On a helpful note, CMS will “grandfather” existing indirect compensation arrangements entered into prior to the publication date of the Phase III final rule, if they meet the indirect compensation arrangements exception on the publication date of the Phase III final rule. In other words, such arrangements need not be amended during their current term to comply with the requirements of another exception. Such arrangements may continue to use the indirect compensation arrangement exception during the original or current renewal term of the agreement as if the “stand in the shoes” doctrine does not apply.
Fair Market Value Hourly Payments. In the Phase II regulations, CMS had created a “safe harbor,” within the definition of “fair market value,” for hourly payments to physicians for their personal services that met certain benchmarks. In response to a number of comments with suggestions for changing the methods for determining the hourly fair market value safe harbor, or criticizing the approach, CMS has decided to eliminate the option altogether, noting that it was voluntary, and that there are many ways to demonstrate that compensation is fair market value.
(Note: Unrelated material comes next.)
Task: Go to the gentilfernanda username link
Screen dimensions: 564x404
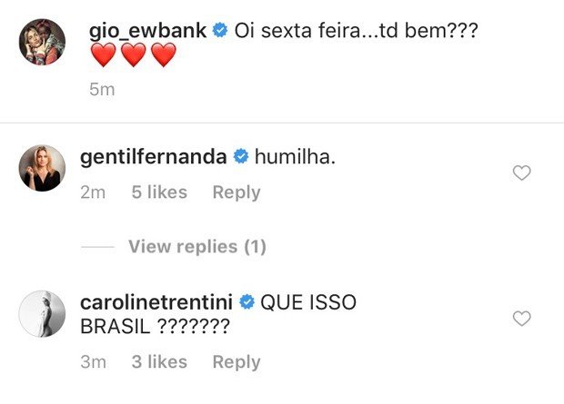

Personal Services Arrangements – Holdovers. CMS has established a six-month “holdover” provision for personal service arrangements that otherwise meet the requirements of the personal services exception. This allows arrangements that continue for up to six months beyond the agreement’s stated expiration date, if they otherwise meet the exception and continue on the same terms and conditions as the immediately preceding agreement. This holdover concept is similar to what CMS did for equipment and space leases in the Phase II rules.
Curing Excess Non-Monetary Compensation. CMS now will make allowances when an entity inadvertently provides non-monetary compensation to a physician in excess of the annual limit (currently $329 per year), if (1) the value of the excess compensation is no more than 50 percent of the annual limit; and (2) the physician returns the excess amount to the entity by the end of the calendar year in which it was received or within 180 days after received, whichever is earlier.
What To Do Now
These changes are final, and will become effective 90 days after publication (which is expected to be September 5, 2007). In fact, for compensation arrangements entered into with physician organizations, the new rules are, for all intents and purposes, effective as soon as they are published, because that is the cut-off date for using the indirect compensation arrangement exception for such arrangements. Thus, providers and physicians are well advised to become familiar with the new rules, and make sure that their financial relationships comply with the new requirements.